BRANO DEL TESTO:
IL CASO PRESTIPINO-DE GENNARO E LE MANI DELLE MAFIE SUL PONTE
VI È CERTEZZA CHE È IN ATTO “IL CONDIZIONAMENTO MAFIOSO DELLE ATTIVITÀ DI IMPRESA COLLEGATE ALLA REALIZZAZIONE DEL PONTE”… “LO STRETTO DI MESSINA E’ UN’AREA AD ALTA DENSITÀ MAFIOSA: DA UNA PARTE I CLAN DEL REGGINO, DALL’ALTRA LA MAFIA MESSINESE”
Il procuratore aggiunto della Dna Michele Prestipino è stato indagato dalla Procura di Caltanissetta per aver rivelato notizie coperte da segreto investigativo a Gianni De Gennaro – ex capo della polizia e oggi presidente di Eurolink, il consorzio di imprese, general contractor per la progettazione e costruzione del Ponte sullo stretto di Messina – e a Francesco Gratteri, anch’egli super poliziotto antimafia, storico collaboratore di De Gennaro e consulente per la sicurezza della società Webuild, socio di maggioranza del consorzio.
La notizia è importante, non solo perché coinvolge un magistrato da sempre in prima fila nel contrasto alla criminalità organizzata, ma anche e soprattutto perché fornisce la dimostrazione che quel pericolo di infiltrazioni mafiose nella realizzazione della infrastruttura sta concretamente attuandosi, tanto da determinare l’apertura di indagini da parte di più procure. Ciò emerge a chiare note dal comunicato emesso dal Procuratore Nazionale antimafia Giovanni Melillo che – nel ritirare a Prestipino le deleghe del coordinamento investigativo tra le Dda che svolgono indagini su ‘ndrangheta e mafia – ha garantito che “l’ufficio che dirigo e le Procure distrettuali che conducono le indagini relative a ogni tentativo di condizionamento mafioso delle attività d’impresa collegate alla realizzazione del Ponte sullo stretto di Messina continueranno ad assicurare il loro comune impegno e la loro immutata dedizione per la completezza e la tempestività delle investigazioni”
Ciò smentisce platealmente le infondate dichiarazioni rese lo scorso anno con le quali l’ex poliziotto antimafia, già braccio destro di Giovanni Falcone, sentenziava: “Nessun rischio di infiltrazione per la realizzazione del Ponte sullo Stretto… Mi sento assolutamente sereno e tranquillo sul fatto che ci saranno tutte le condizioni per lavorare in trasparenza, legalità e rispettando le norme”.

[Voci di dati estratte]
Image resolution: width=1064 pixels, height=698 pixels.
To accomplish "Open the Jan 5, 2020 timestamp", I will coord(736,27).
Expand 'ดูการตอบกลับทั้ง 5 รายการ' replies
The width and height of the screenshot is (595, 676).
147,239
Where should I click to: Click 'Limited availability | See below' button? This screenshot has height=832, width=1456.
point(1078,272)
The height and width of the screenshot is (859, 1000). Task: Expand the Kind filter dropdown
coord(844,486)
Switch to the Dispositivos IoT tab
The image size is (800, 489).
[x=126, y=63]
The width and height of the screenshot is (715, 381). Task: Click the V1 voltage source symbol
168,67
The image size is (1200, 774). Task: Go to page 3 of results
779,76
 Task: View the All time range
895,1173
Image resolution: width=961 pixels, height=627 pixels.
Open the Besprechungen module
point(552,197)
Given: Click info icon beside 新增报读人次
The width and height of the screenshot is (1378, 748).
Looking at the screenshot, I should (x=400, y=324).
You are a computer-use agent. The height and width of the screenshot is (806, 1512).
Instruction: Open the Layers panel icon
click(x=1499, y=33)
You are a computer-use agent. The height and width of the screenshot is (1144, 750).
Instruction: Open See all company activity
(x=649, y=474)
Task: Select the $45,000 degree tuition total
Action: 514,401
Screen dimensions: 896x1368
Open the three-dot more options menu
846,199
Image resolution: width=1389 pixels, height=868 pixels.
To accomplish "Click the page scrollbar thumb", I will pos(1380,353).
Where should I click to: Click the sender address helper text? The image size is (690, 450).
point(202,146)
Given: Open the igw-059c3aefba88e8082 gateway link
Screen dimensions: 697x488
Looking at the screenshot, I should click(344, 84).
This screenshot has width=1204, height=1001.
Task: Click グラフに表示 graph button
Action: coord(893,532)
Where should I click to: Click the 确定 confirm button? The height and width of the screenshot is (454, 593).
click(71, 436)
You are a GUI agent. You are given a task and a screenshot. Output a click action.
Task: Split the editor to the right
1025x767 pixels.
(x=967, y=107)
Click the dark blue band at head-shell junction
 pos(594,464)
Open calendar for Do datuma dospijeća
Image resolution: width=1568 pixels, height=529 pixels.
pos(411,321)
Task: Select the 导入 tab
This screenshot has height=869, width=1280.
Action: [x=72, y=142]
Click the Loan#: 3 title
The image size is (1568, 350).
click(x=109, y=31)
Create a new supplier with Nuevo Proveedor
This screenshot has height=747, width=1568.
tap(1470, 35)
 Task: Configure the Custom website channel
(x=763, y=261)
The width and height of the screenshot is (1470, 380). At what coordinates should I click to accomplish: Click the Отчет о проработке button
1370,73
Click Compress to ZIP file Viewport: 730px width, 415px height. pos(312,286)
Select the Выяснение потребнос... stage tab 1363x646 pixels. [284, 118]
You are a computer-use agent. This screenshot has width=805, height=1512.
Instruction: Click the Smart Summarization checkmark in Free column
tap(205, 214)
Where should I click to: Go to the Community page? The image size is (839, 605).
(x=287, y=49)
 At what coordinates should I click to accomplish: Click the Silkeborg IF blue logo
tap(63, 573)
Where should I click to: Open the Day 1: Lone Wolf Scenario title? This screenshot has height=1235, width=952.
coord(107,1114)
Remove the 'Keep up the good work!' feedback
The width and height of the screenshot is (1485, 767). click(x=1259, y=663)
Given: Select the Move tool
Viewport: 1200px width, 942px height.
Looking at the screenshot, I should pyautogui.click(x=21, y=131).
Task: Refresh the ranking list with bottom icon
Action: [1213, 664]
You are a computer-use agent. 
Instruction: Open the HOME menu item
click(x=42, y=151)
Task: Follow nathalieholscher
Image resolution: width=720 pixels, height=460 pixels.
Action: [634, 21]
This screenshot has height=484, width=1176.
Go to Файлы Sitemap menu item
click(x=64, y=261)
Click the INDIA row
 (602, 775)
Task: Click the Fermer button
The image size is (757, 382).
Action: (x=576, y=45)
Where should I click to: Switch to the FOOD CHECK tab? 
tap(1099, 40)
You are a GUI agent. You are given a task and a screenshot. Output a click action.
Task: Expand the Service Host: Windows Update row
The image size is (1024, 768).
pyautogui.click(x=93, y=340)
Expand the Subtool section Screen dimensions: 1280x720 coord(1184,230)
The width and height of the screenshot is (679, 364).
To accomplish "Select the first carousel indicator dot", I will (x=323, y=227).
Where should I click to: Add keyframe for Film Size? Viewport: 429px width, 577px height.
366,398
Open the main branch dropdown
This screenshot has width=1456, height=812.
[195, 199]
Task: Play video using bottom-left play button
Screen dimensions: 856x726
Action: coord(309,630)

DA FARE:
**A)** Riporta fedelmente il passo del testo sul caso Prestipino-De Gennaro da "Il procuratore aggiunto" fino a "maggioranza del consorzio.", entrambi compresi.
**B)** Prosegui il testo sul caso Prestipino-De Gennaro dal punto in cui si interrompe.
Per svolgere il lavoro non occorre consultare i record.

ELENCO RISPOSTE:
**A)**
Il procuratore aggiunto della Dna Michele Prestipino è stato indagato dalla Procura di Caltanissetta per aver rivelato notizie coperte da segreto investigativo a Gianni De Gennaro – ex capo della polizia e oggi presidente di Eurolink, il consorzio di imprese, general contractor per la progettazione e costruzione del Ponte sullo stretto di Messina – e a Francesco Gratteri, anch’egli super poliziotto antimafia, storico collaboratore di De Gennaro e consulente per la sicurezza della società Webuild, socio di maggioranza del consorzio.

**B)**
Si tratta dello stesso De Gennaro che, per anni è stato a capo di quella Direzione investigativa antimafia (Dia, voluta da Falcone) che, a partire dal 1995, con una serie di relazioni, dava l’allarme sugli “interessi della ’ndrangheta e di Cosa Nostra sollecitati dal progetto per la realizzazione del Ponte sullo Stretto”. Del resto, tutti sanno – e a maggior ragione l’ex capo della Dia e della polizia – che lo Stretto di Messina si caratterizza per essere un’area ad alta densità mafiosa: da una parte la mafia messinese, dall’altra parte i “clan” del Reggino. Questi ultimi hanno sempre intercettato i grandi interventi pubblici come il porto e la megacentrale di Gioia Tauro nonché il rifacimento dell’A3 SA-RC, ove le famiglie mafiose – Mancuso, Pesce, Piromalli, Alvaro, Tripodi, Laurenti e De Stefano – in un summit in contrada Bosco di Rosarno, avevano deciso le spartizioni territoriali dei lotti compresi tra gli svincoli di Mileto e Gioia Tauro.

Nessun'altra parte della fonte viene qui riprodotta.